Формула эта на редкость живуча. Летом 1973 года, подписав вместе с другими академиками открытое письмо против Андрея Дмитриевича Сахарова, академик А. Н. Фрумкин, директор Института электрохимии, собрал у себя на даче самых близких друзей. Человек сумрачный и немногословный, семидесятивосьмилетний Александр Наумович Фрумкин и на этот раз не стал заниматься духовным стриптизом, но коротко и убежденно сказал, что если бы академики не сочинили и не подписали непристойного по своей сути письма против Сахарова, то Академию в целом ждали бы серьезные неприятности. Об этом Келдышу прямо заявили в ЦК КПСС. В ЦК готовили целую серию ударов по Академии, если она окажется неуправляемой. Так что акт подписания письма является прежде всего актом спасения главного очага российской науки.
После смерти А. Н. Фрумкина один из его родственников, сам ученый-химик, еще более уточнил для меня позицию старого академика. Фрумкин никогда не забывал, что он еврей. Какими бы наградами его не осыпали, он знал, что малейшая ошибка может для него как директора института оказаться губительной. В чаянии предстоящего разгрома Академии, он с полным основанием понимал, что начнут с него и ему подобных. Он не произнес перед своими близкими сакраментальную фразу:
«Иначе вести себя было нельзя…»,
но все его поведение говорило об этом. Как и поступки других академиков — Харитона, Браунштейна, Франка, Вула, — общественные поступки академика Фрумкина всегда были продиктованы тем чувством неустойчивости, неуверенности, которое все евреи-академики сознательно или бессознательно носят в себе. Эту деморализующую психологию усваивают и их сотрудники: ведь положение еврея-завлаба еще менее устойчиво…

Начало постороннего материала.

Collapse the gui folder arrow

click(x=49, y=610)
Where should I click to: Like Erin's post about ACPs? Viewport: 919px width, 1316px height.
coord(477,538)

Деморализация через национальное чувство? Не странно ли? Мой опыт показывает, что национальное чувство в условиях сегодняшней России стало одним из основных источников разрушения морали. Выше мы рассмотрели, как эти раздуваемые в политических целях чувства порождают безосновательные претензии у тысяч молодых и не слишком ученых Туркестана, Азербайджана и Киргизии. Особые права, даваемые национальной принадлежностью, как правило, развращают ученого. В то время как в национальных республиках СССР процветает национальная спесь, большинство евреев-ученых в России были бы рады, наоборот, забыть о своей национальной принадлежности. Им не позволяют этого и тем самым также развращают наиболее слабых. В нравственном плане ревальвация духовных ценностей в среднеазиатских национальных республиках ведет, таким образом, к тому же эффекту, что и девальвация духовного и творческого потенциала евреев-интеллектуалов.